Sat 24 Mar 2007
The internet is all about linking, but I think most people think of links in the wrong way — they think they are the same as URIs. A link is actually what it is in real life: link n. a relationship between two things or situations, esp. where one thing affects the other. Thus, what we’re bookmarking in our browsers, recording on del.icio.us, and sending to each other over IM are not links, but URIs. Since links are two-way, the URI we end up with is just one of the two endpoints of the link. This is usually what we want, but I wonder how useful it’d be if the recording mechanisms I mentioned above allowed you to work with the link as a whole. Would the extra context allow us to stop tagging our del.icio.us entries? Or would it merely complicate things? What if you could view your browsing history not as a time-sorted list, but as a directed graph? Might that be more interesting, if not more useful?
This isn’t all pie in the sky either. How do you think Google does its PageRank stuff? 1 It’s useful for businesses, and it just might be useful for consumers too.

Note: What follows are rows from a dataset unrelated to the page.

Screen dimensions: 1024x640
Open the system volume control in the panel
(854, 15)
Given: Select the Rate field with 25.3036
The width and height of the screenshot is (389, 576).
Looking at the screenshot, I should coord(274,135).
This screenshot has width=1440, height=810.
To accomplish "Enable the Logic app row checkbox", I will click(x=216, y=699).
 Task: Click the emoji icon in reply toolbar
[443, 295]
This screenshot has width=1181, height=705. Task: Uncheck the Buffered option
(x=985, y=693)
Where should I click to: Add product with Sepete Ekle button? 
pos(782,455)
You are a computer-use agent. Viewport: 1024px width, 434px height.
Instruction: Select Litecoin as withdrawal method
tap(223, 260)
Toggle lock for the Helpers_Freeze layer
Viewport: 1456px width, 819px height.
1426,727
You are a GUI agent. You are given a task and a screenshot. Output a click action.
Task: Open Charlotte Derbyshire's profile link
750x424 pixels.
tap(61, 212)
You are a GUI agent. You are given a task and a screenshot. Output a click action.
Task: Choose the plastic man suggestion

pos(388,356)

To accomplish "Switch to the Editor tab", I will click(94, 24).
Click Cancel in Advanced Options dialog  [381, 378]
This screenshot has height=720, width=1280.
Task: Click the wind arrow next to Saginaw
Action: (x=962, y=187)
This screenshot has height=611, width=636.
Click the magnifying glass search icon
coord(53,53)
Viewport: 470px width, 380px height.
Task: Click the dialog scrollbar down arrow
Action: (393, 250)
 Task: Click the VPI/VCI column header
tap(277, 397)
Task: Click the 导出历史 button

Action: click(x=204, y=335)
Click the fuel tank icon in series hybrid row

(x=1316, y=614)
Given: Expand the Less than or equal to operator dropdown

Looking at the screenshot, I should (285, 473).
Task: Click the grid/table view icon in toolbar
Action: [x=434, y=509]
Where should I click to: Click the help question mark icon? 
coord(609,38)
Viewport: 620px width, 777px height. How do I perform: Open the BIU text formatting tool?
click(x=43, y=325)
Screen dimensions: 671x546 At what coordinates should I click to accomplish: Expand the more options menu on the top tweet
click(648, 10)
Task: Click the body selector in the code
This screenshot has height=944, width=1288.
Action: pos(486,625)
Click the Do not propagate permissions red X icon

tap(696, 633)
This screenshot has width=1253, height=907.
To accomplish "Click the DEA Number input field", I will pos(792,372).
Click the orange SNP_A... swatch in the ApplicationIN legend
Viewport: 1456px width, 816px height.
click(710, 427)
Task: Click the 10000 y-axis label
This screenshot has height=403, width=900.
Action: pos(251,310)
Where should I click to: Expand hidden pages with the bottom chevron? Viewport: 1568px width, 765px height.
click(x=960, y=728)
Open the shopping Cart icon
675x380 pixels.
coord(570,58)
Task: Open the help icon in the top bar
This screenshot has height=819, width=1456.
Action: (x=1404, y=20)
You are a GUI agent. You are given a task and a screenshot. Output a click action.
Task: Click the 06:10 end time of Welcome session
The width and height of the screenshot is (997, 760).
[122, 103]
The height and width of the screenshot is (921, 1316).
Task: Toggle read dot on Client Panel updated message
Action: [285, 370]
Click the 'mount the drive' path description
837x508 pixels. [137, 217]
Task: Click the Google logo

Speaking of context, maybe you’d like to know what prompted this line of thought. It all started, of course, with a link — this one was from someone2 in #caboose, asking about a guy named Giles Bowkett, wondering why he wasn’t a #caboose member. It’s a pretty cool blog with some interesting ideas — and a few good links. One of which was to another blog by another developer who, like me, has an interest in Ruby and Haskell, among other things. So suddenly I’ve got two more RSS feeds in NewsFire, a bunch of backlog to read, and two more books in my wish list.
1 No, it’s not pigeons.
1 You see, I’ve already lost some of the context. I think it was technoweenie, but I’m not sure. What if I could track the link from the IRC conversation where it originated (from my point of view) to its destination?